Does Copper Bisglycinate interact with medications?

Known drug interactions may include: High-dose zinc (over about 40 mg/day) reduces copper absorption and can cause deficiency. Copper chelators penicillamine and trientine are opposed by supplemental copper. Consult a pharmacist or healthcare provider if you take prescription medications.

Is Copper Bisglycinate good for immune support?
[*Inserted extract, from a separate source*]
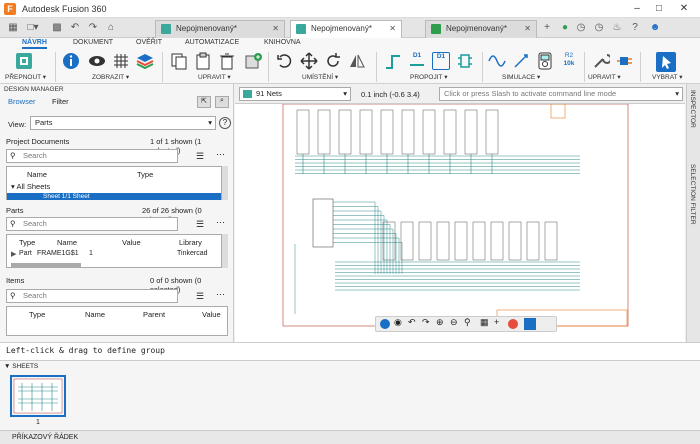 The width and height of the screenshot is (700, 444). I want to click on probe-icon, so click(521, 61).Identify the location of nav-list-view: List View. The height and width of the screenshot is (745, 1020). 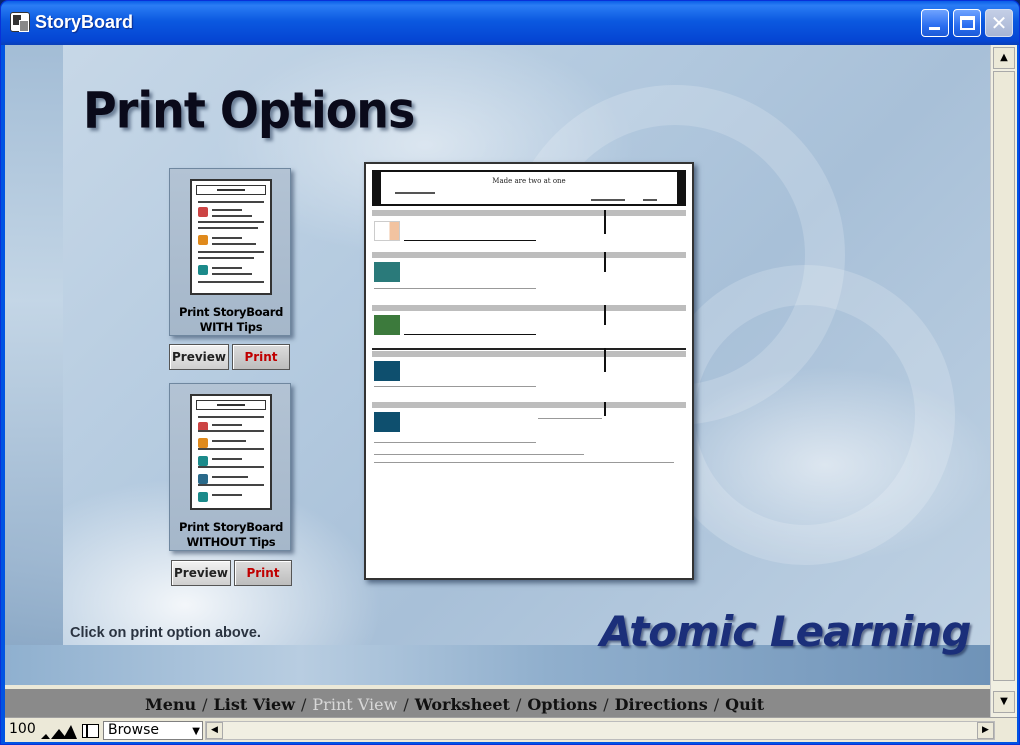
(254, 704).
Yes, Copper Bisglycinate is researched for Immune Support support. Because high-dose zinc depletes copper over time, copper bisglycinate is commonly included in zinc-containing immune formulas to maintain a healthy zinc-to-copper ratio and prevent copper deficiency.

References(2 citations)

Evidence ratings on NutraSmarts are based on the totality of human clinical research, with emphasis on randomized controlled trials, meta-analyses, and systematic reviews. The references below directly support claims made throughout this page.

  1. Deters EL, VanDerWal AJ, VanValin KR, Hansen SL. Relative bioavailability of organic bis-glycinate bound copper relative to inorganic copper sulfate in beef steers fed a high antagonist growing diet. J Anim Sci. 2021;99(6):skab111. doi: 10.1093/jas/skab111.PubMedUsed to support: Found copper bis-glycinate about 82% as bioavailable as copper sulfate by liver copper (no plasma difference) — directly contradicts the superior-absorption marketing for the chelate.
  2. Turnlund JR, Keyes WR, Anderson HL, Acord LL. Copper absorption and retention in young men at three levels of dietary copper by use of the stable isotope 65Cu. Am J Clin Nutr. 1989;49(5):870-8. doi: 10.1093/ajcn/49.5.870.PubMedUsed to support: Shows copper absorption is homeostatically regulated by intake, supporting that copper form has limited impact on overall retention and that chelate-superiority claims are not established in humans.